With a name fundamentally synonymous with New Orleans culture, Big Freedia knows a thing or two about what draws visitors to its city and where to find the local sounds, sights and flavors that keep them coming back again and again.
That’s why the rebound queen was a natural fit for Jägermeister’s ‘Local Snapshot’ campaign. Connecting with artists who are deeply rooted in the culture of their hometowns, German Digestive Liquor brings stories and genuine recommendations from the artists who know the city best to this authentic community. In the latest “local snapshot,” Big Freedia, the bouncy music pioneer who’s collaborated with Beyoncé, Lady Gaga, Drake and more, shines a light on the New Orleans spaces she loves and talks about what makes his city so special.
“We open our doors to people who come here to visit and spend time in New Orleans and feel the music, the culture, the food, and most importantly, the people who make up the city and our southern hospitality,” Freedia said. “All of these components make up New Orleans and it’s such a great place that there’s no place like it in the world.”
No one knows what a great place New Orleans is to visit more than we do here at ESSENCE, as it’s the site of our annual ESSENCE music and culture festival. However, as a native, Freedia has particular insights and advice on where every traveler should visit when they come to her city. In addition to mainstays like Café Du Monde (for its famous beignets) and the French Quarter (for its famous dining and party experience), there are a few options that might not be as familiar to a first-time visitor.
“There is JAMNOLA, a museum made up of works of art by different local artists,” she continued. “It features things like a pot of crawfish that you can stand in and all types of beads on the floor of the museum. There are big statues of me, Lil Wayne and Louis Armstrong.
“There’s also Love on Claiborne, Claiborne street where there are just tons of clubs and restaurants and local eateries like Manchu Chicken – the little purple shop around the corner where everyone loves their fried chicken .”
And for those who appreciate the neighborhood chill, Freedia says there’s more to it than the main street of Bourbon.
“Frenchmen Street, which is a bit further down the block, has lots of local venues playing all types of music. You could have a bounce concert on French people, you could have a jazz concert on French people,” she said. “People love getting out on the club scene and seeing what’s going on, it gives them the opportunity to see what’s going on in the rebound world and how DJs and people interact.”
Speaking of the world of Bounce, Freedia is an ambassador not only for her iconic city, but also for her signature sound that other genres are constantly borrowing and emulating. Despite its staying power and influence, Bounce music and the dance that accompanies it tends to get a bad rap from some who see the genre as a raunchy expression, rather than a deeply cultural one. But that’s a criticism that Freedia simply lets go of.
“Well, when I define Bounce music, it’s up-tempo, heavy base, call and response type music. It has a lot to do with dancing and moving body parts, but it’s local music that’s been around for decades and that’s our tradition here,” she said. “It doesn’t matter if they call it ratchet, or ghetto, or try to make it too sexualized, [everyone from] babies to grandmas love to twerk and have fun, because it’s fun music.
“It’s just a part of our culture, like any other place that has [local] underground music for so long in their city. It’s no different from Go-Go or Chicago club music or any other local music that really exists.
“Since I’m at the forefront, I’ve always been able to change the
perception of what people think of Bounce music,” she said. Indeed, her signature sound has led her to lend her voice to tracks with some of the best artists in the world.
“Every time I’m on a different song, I always keep the gist of what I love to do in everything. So if you have artists like Beyonce and Drake and Lady Gaga and so many others who love the sound , we see nothing wrong with bouncing it.

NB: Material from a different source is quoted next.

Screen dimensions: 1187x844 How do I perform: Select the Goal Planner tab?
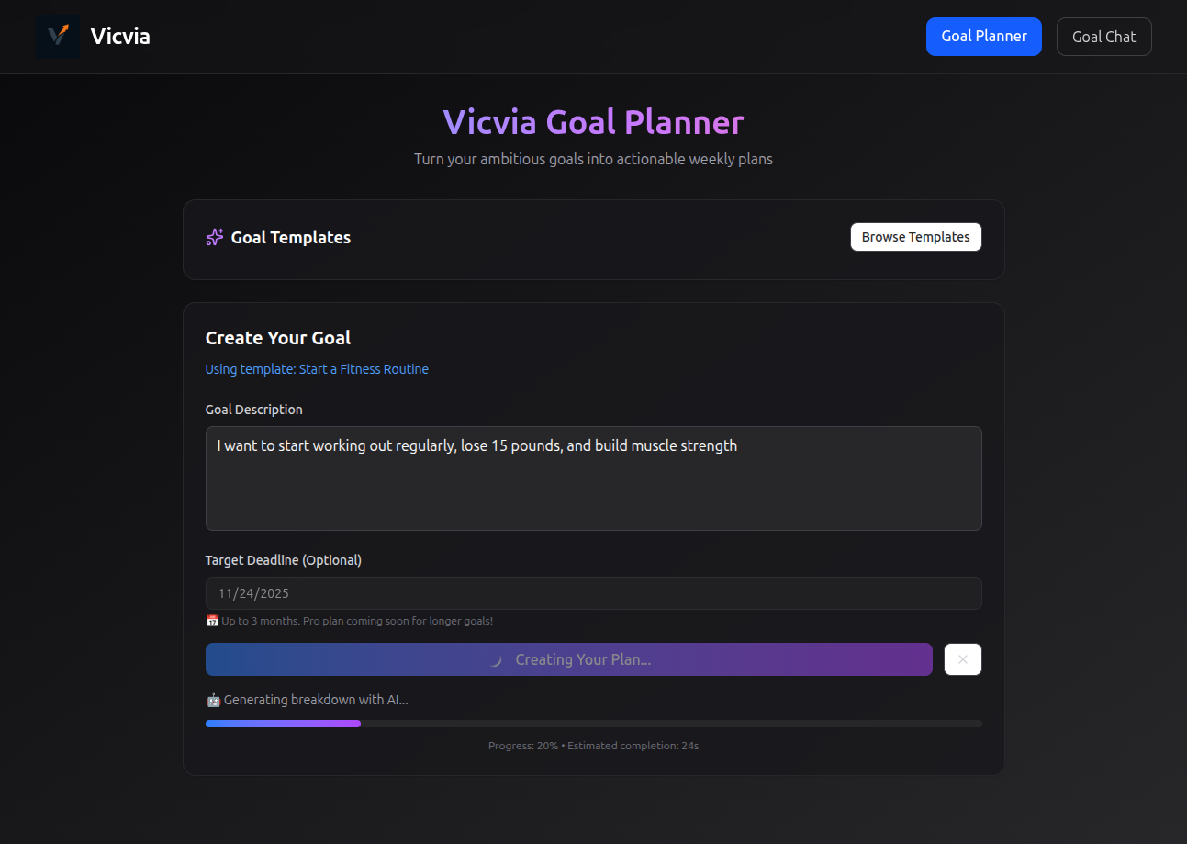(983, 36)
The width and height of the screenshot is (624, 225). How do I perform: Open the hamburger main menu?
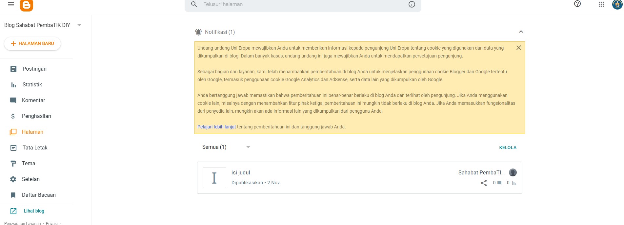point(11,4)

In addition to continuing to bounce back with her next tour with Trombone Shorty, she is also embarking on a new adventure: the hotel business. Freedia will soon open its own boutique hotel in the city’s iconic French Quarter.

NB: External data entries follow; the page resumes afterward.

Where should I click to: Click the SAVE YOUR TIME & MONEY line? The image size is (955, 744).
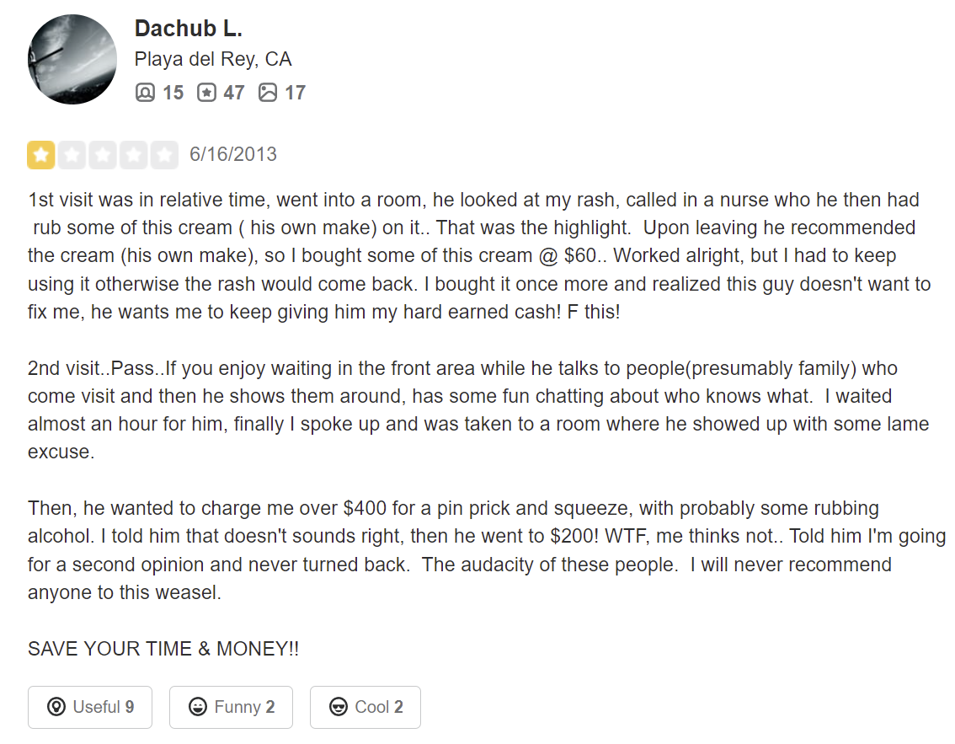click(163, 648)
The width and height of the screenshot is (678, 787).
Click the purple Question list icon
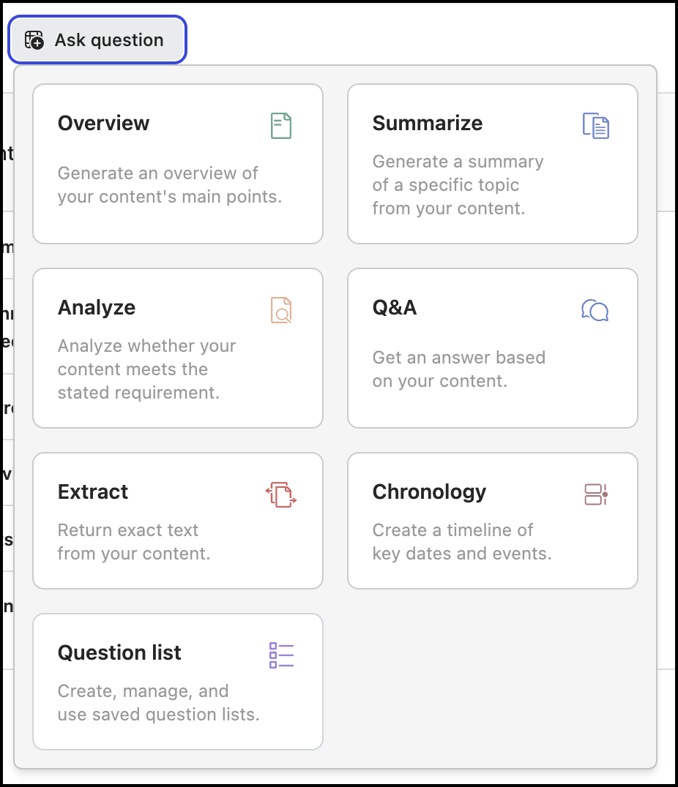(x=281, y=655)
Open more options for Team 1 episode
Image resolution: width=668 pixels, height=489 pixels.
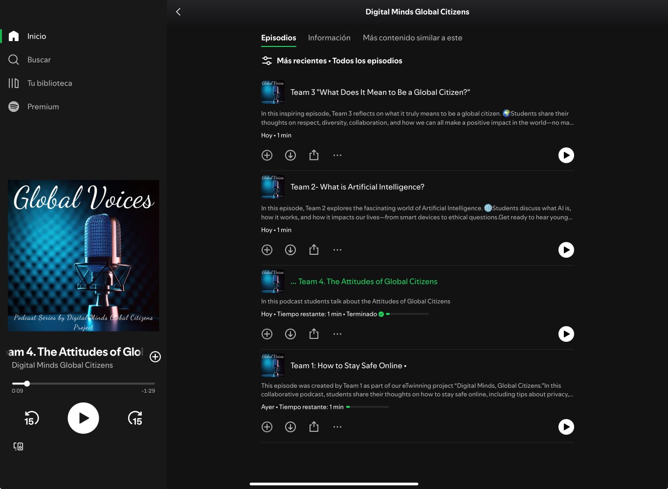click(x=337, y=427)
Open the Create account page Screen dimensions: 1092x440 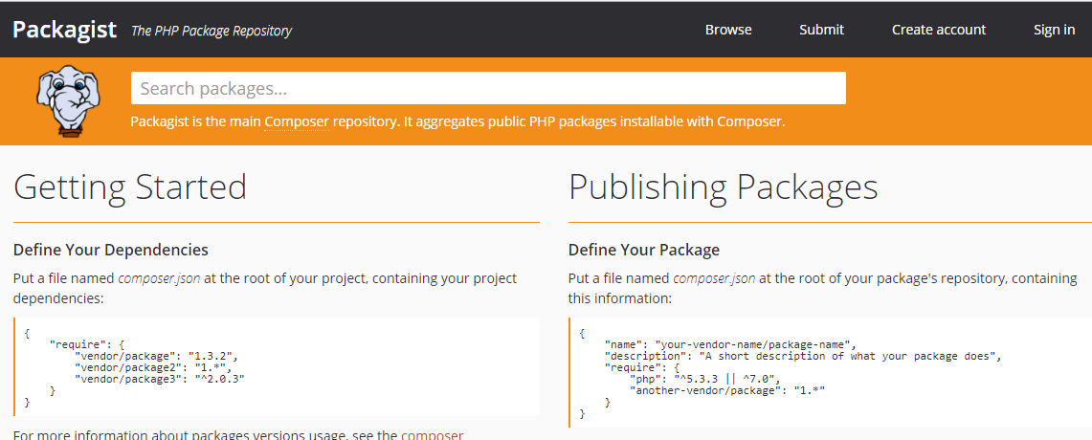pyautogui.click(x=938, y=30)
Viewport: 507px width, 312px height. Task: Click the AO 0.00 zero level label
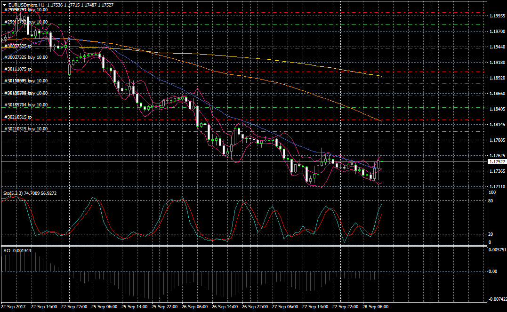click(493, 271)
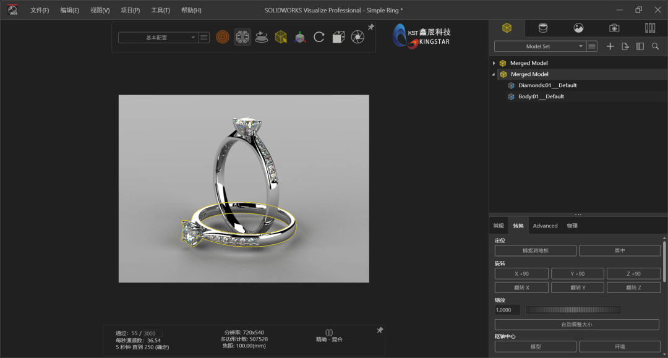Viewport: 668px width, 358px height.
Task: Open the Environments panel image icon
Action: pos(578,27)
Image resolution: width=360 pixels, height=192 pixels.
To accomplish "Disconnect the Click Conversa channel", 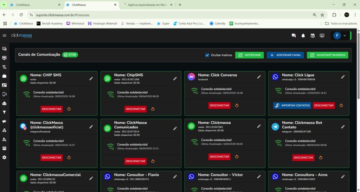I will pos(219,105).
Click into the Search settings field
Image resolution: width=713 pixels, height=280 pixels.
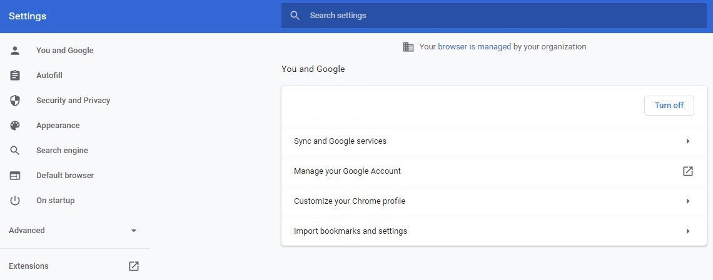(x=494, y=16)
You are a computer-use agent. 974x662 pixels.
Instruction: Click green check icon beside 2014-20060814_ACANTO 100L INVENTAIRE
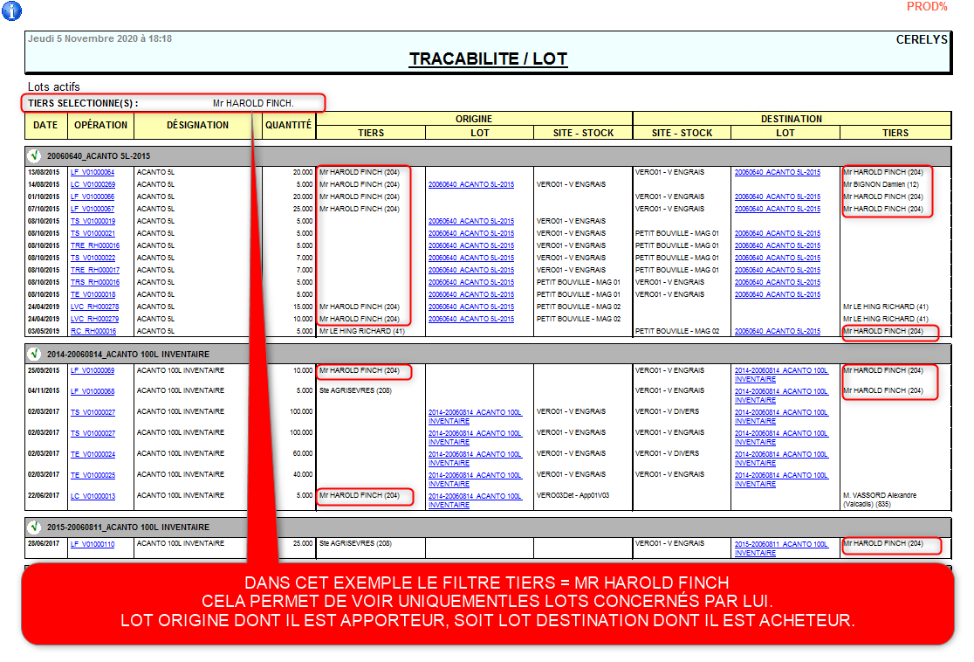point(34,355)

“It’s actually just around the area of the French, which is a bit at the back of the neighborhood. It will only have three hotel rooms and my restaurant will also be connected to it where people will have the chance to come in, sample Freedia’s recipes and get the full New Orleans rebound experience,” she said.
“It will be a place where people can come if they want to have a cup of coffee in the morning and work on their computer, it will also be a great event space for people to come over for dinner,” she said.
“It will also turn into a club space where people can come party and see a concert,” she continued, referring to the pool that turns into a dance floor for events. “There will be so much going on at the Freedia Hotel that all the locals and tourists will stop by to see what’s going on.”